**SET TASK 1:**
Read the warranties clause and state whether each statement agrees with it. Answer yes or no, and quote the deciding words. (a) Persons makes the representations to Eagle as of the date of the Agreement. (b) The enforceability of the Agreement against Persons is stated without any exception. (c) Persons acknowledges having been given full access to records and officers of Eagle.
**SET TASK 2:**
According to the warranties clause, why was Persons given access to Eagle's records and officers? Explain in one to three sentences.
**SET TASK 3:**
According to the warranties clause, at what point does the Agreement constitute valid and binding obligations of Persons?

**DOCUMENT TEXT:**
Representations and Warranties of Persons. Persons represents and warrants to Eagle, as of the date of this Agreement, as follows:
(a)
Authorization and Power. Persons has the requisite power and authority to enter into and perform this Agreement and to consummate the Exchange. When executed and delivered by Persons, this Agreement shall constitute valid and binding obligations of Persons enforceable against Persons in accordance with their terms, except as such enforceability may be limited by applicable bankruptcy, insolvency, reorganization, moratorium, liquidation, conservatorship, receivership or similar laws relating to, or affecting generally the enforcement of, creditor's rights and remedies or by other equitable principles of general application.
(b)
Assessment of Risks. Persons acknowledges that he (i) has such knowledge and experience in financial and business matters that he is capable of evaluating the merits and risks of his investment in Eagle (by virtue of its purchase of Shares hereunder) and (ii) has been given full access to such records of Eagle and to the officers of Eagle as he has deemed necessary or appropriate to conduct his due diligence investigation with respect to the Shares.
(c)

**PROVIDED DATA:**
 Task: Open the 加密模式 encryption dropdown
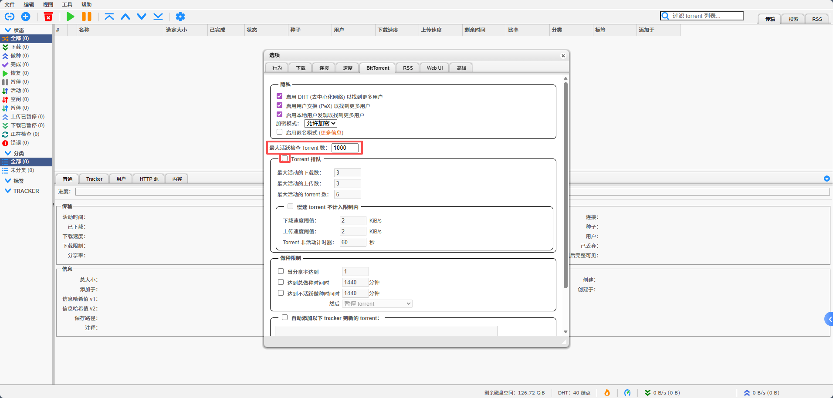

**FULL ANSWER 1:**
(a) Yes: "Persons represents and warrants to Eagle, as of the date of this Agreement"
(b) No: "except as such enforceability may be limited by applicable bankruptcy, insolvency, reorganization, moratorium, liquidation, conservatorship, receivership or similar laws"
(c) Yes: "has been given full access to such records of Eagle and to the officers of Eagle"

**FULL ANSWER 2:**
The access was given so that Persons could conduct a due diligence investigation with respect to the Shares. Its scope extended to the records and officers that Persons deemed necessary or appropriate for that investigation.

**FULL ANSWER 3:**
When it is executed and delivered by Persons.